-- Task statement --
One line at a time, check the entries below for the word "raionul", and copy each line that has it.

-- Records to use --
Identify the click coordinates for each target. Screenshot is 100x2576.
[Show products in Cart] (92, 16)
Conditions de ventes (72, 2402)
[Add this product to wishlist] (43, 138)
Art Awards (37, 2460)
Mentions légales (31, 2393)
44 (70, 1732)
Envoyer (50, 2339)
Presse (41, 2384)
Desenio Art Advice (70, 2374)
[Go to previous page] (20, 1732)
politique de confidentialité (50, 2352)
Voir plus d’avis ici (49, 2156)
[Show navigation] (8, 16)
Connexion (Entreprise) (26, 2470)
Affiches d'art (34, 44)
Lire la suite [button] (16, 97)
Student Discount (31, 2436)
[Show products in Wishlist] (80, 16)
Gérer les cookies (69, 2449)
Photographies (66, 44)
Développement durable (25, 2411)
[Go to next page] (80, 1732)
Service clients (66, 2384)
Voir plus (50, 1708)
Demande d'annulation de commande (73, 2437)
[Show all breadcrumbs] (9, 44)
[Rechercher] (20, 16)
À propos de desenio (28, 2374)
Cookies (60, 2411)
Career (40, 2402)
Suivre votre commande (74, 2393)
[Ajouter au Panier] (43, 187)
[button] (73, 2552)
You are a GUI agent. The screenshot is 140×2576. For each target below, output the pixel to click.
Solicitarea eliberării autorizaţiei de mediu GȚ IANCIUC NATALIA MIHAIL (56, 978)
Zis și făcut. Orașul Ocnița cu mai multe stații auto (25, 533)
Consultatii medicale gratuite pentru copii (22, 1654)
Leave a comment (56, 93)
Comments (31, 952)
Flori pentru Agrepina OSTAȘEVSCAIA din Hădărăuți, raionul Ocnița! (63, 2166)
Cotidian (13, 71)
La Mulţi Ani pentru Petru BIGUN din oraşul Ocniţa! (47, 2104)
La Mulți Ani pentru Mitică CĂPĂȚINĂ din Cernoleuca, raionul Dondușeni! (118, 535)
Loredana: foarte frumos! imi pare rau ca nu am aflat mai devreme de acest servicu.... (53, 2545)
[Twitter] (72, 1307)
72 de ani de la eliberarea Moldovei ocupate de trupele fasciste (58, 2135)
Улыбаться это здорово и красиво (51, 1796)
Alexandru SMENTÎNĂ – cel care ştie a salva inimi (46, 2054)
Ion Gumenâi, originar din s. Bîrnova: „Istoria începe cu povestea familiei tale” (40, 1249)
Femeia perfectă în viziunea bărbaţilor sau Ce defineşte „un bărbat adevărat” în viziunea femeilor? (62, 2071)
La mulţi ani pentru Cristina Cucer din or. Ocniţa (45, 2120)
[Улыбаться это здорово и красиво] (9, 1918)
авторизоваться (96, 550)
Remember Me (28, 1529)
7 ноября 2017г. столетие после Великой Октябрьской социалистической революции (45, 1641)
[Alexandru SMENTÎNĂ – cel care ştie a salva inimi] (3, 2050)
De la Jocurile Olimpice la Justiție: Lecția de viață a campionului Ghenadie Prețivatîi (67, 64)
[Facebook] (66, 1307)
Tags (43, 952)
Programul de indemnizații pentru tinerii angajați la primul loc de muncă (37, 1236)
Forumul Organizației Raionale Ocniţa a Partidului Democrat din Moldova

-- Answer to this exercise --
Flori pentru Agrepina OSTAȘEVSCAIA din Hădărăuți, raionul Ocnița! (63, 2166)
La Mulți Ani pentru Mitică CĂPĂȚINĂ din Cernoleuca, raionul Dondușeni! (118, 535)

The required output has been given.